---
name: ingest-reddit
description: Extract post and comments from Reddit threads for wiki ingestion. Appends .json to any Reddit URL, no auth required for public subreddits.
user-invocable: false
allowed-tools: Bash(curl *)
content-pipeline:
  - pipeline:scan
  - platform:reddit
  - role:scanner
---

# Ingest Reddit Thread

Extract the full post content and comment tree from a Reddit thread.

## Extraction Method

1. Parse the URL to extract the thread path:
   - Pattern: `https://www.reddit.com/r/{subreddit}/comments/{id}/{slug}/`
   - Also handles: `https://old.reddit.com/...`, `https://reddit.com/...`
   - Strip trailing query parameters

2. Fetch via JSON endpoint (no auth needed for public subreddits):
```bash
curl -sL -H "User-Agent: llm-wiki-bot/1.0" \
  "https://www.reddit.com/r/{subreddit}/comments/{id}/{slug}.json?sort=top&limit=500"
```

3. Parse JSON response:
   - **Element `[0]`** — the post:
     - `[0].data.children[0].data.title` — post title
     - `[0].data.children[0].data.selftext` — post body (markdown)
     - `[0].data.children[0].data.author` — poster username
     - `[0].data.children[0].data.subreddit` — subreddit name
     - `[0].data.children[0].data.score` — upvotes
     - `[0].data.children[0].data.created_utc` — timestamp
     - `[0].data.children[0].data.url` — link URL (for link posts)
     - `[0].data.children[0].data.is_self` — true if text post, false if link post
     - `[0].data.children[0].data.num_comments` — comment count
   - **Element `[1]`** — the comment tree:
     - `[1].data.children[]` — top-level comments
     - Each comment: `.data.author`, `.data.body`, `.data.score`, `.data.created_utc`
     - Each comment may have `.data.replies` — a nested object with the same structure
     - Recursively traverse `.data.replies.data.children[]` to build nested markdown

4. Build the comment tree as nested markdown:
   - Traverse comments recursively
   - For each comment, render as a blockquote with author and score
   - Use indentation (nested blockquotes) for reply depth
   - **Skip "more" stubs** — comments where `kind === "more"` (these are placeholders for additional comments in large threads; acceptable to skip for v1)
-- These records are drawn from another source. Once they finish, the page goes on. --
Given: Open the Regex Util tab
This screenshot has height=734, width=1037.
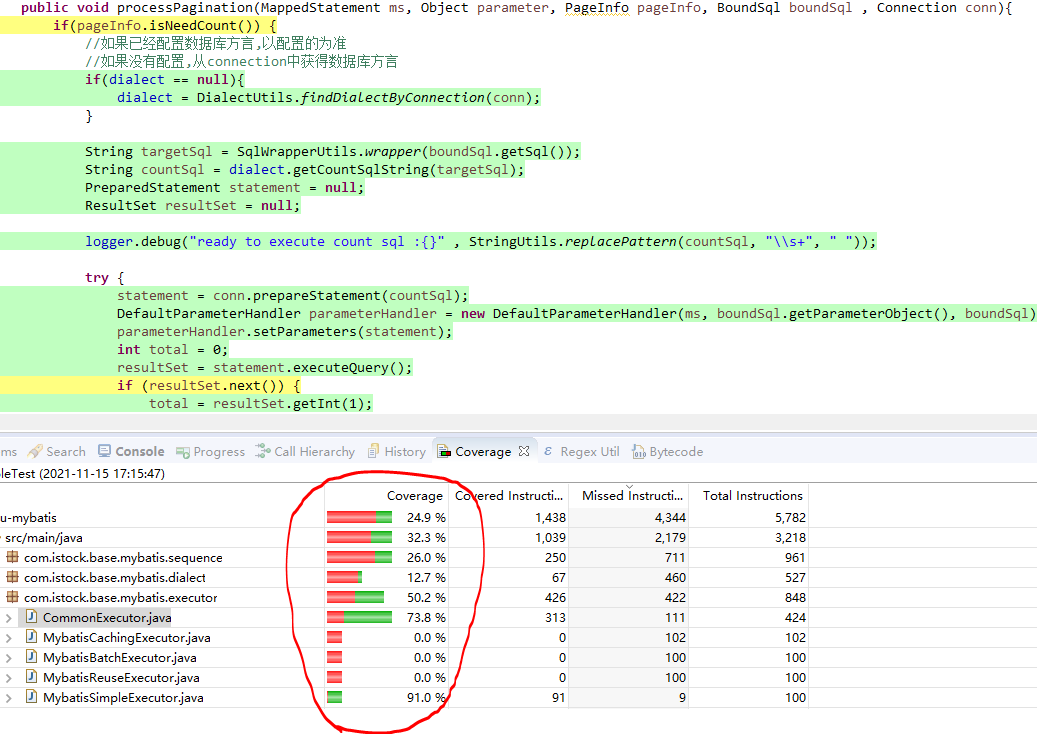Looking at the screenshot, I should click(589, 452).
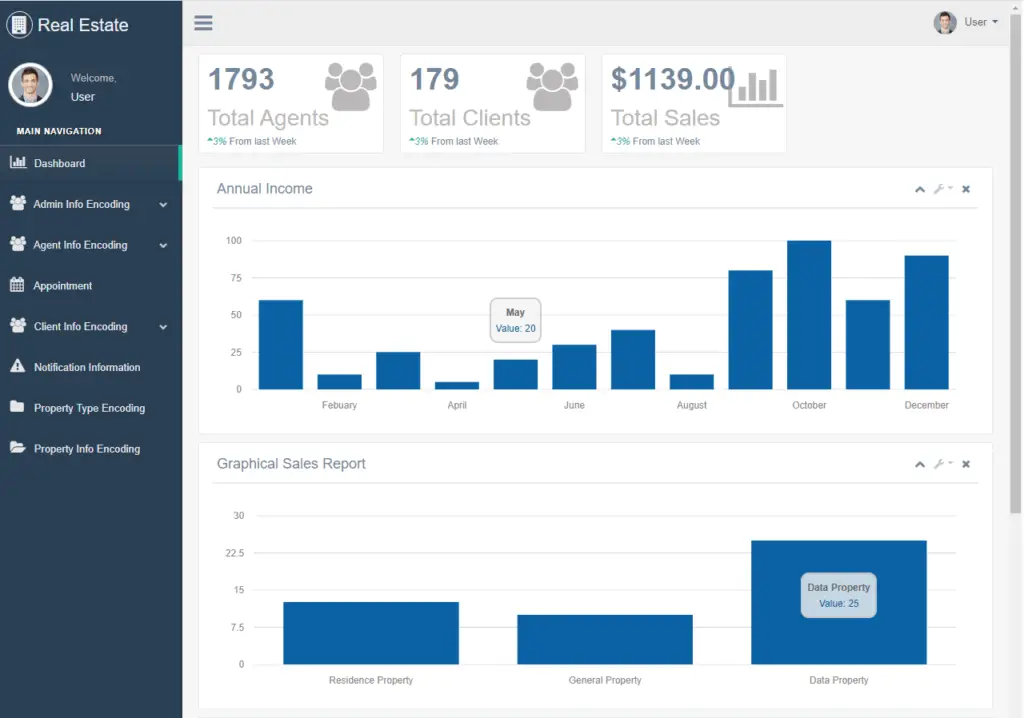Screen dimensions: 1024x718
Task: Click the Total Sales bar chart icon
Action: click(x=755, y=88)
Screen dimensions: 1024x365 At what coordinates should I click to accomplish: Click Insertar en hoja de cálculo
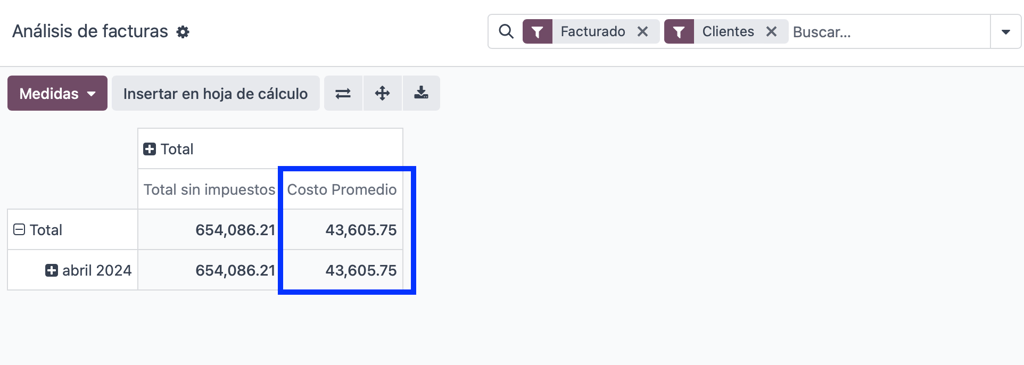[x=216, y=93]
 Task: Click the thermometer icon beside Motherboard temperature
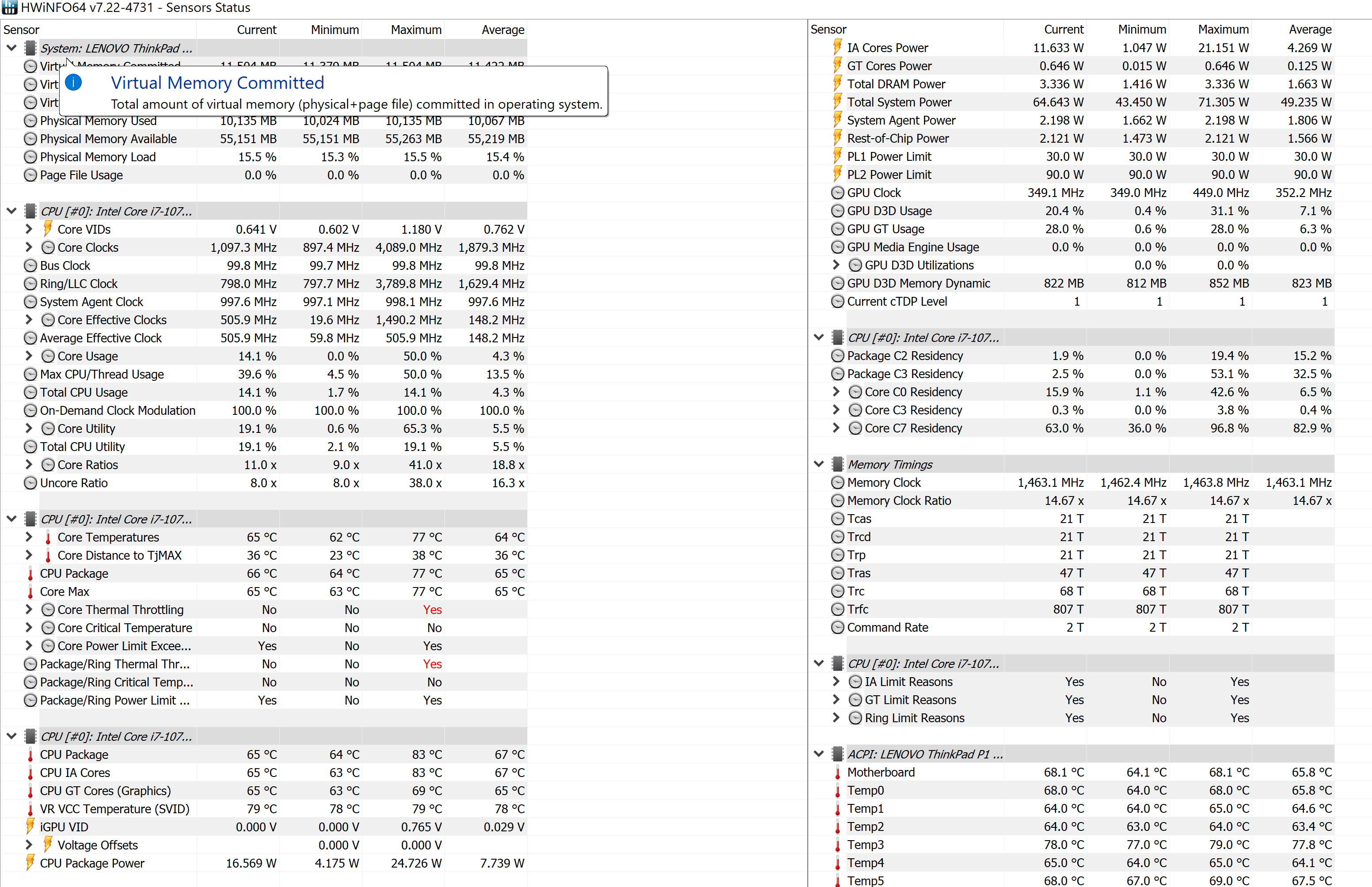tap(837, 773)

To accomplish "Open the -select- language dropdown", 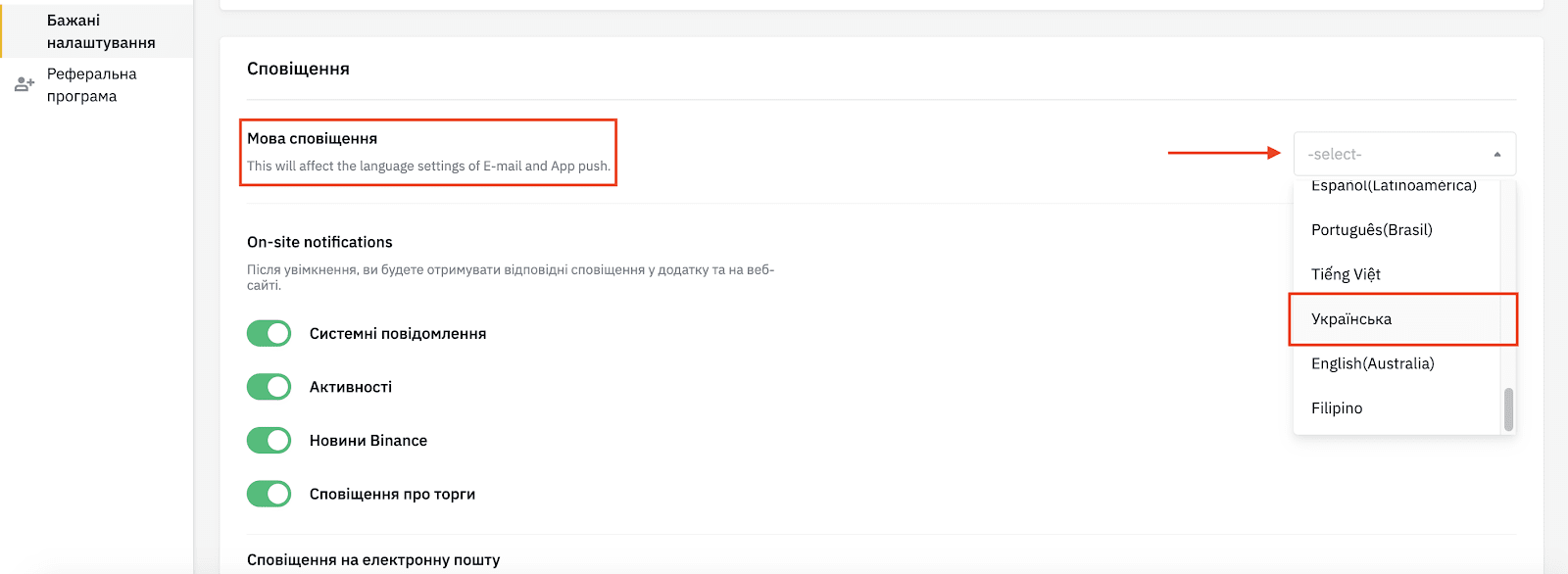I will point(1404,154).
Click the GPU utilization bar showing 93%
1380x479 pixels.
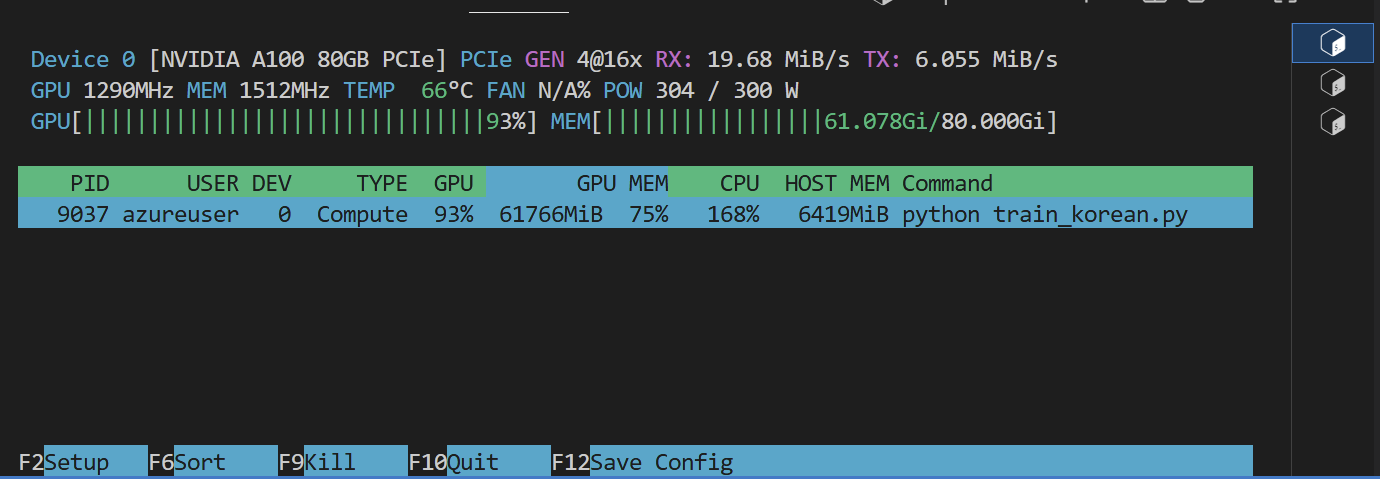point(285,122)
### Comment Rendering Format

```markdown
## Comments

> **u/username** (42 points)
> Comment text here, which may span
> multiple lines.

> > **u/replier** (15 points)
> > This is a reply to the above comment.

> > > **u/deep-replier** (8 points)
> > > And this is a nested reply.

> **u/another-top-level** (30 points)
> Another top-level comment.
```

Cap rendering at 4 levels of nesting depth to keep output readable. For deeper replies, flatten them at the 4th level.

## Post-Extraction

- Save to vault's `raw/<subreddit>-<slug>.md` with YAML header:
```yaml
---
source-url: <reddit-thread-url>
title: "<post-title>"
author: "u/<username>"
subreddit: "r/<subreddit>"
date-fetched: <today>
source-type: discussion
score: <post-score>
num-comments: <comment-count>
---
```

- Include the full post body followed by the rendered comment tree
- For link posts (not self posts), include the linked URL prominently at the top of the raw file

## Fallback

If the `.json` endpoint returns a 429 (rate limit) or error:
1. Wait briefly and retry once
2. If still failing, try `old.reddit.com` as the domain:
```bash
curl -sL -H "User-Agent: llm-wiki-bot/1.0" \
  "https://old.reddit.com/r/{subreddit}/comments/{id}/{slug}.json?sort=top&limit=500"
```
3. If all attempts fail, report the error and suggest the user try again later or paste the content manually

## Dependencies

None — uses only `curl`.

## See also

- [`ronan-skills/reddit-scan`](https://github.com/RonanCodes/ronan-skills/blob/main/skills/reddit-scan/SKILL.md) — generic sibling for browsing Reddit (thread URL, subreddit listing, topic search) without vault persistence. Use this skill when you want to keep the content.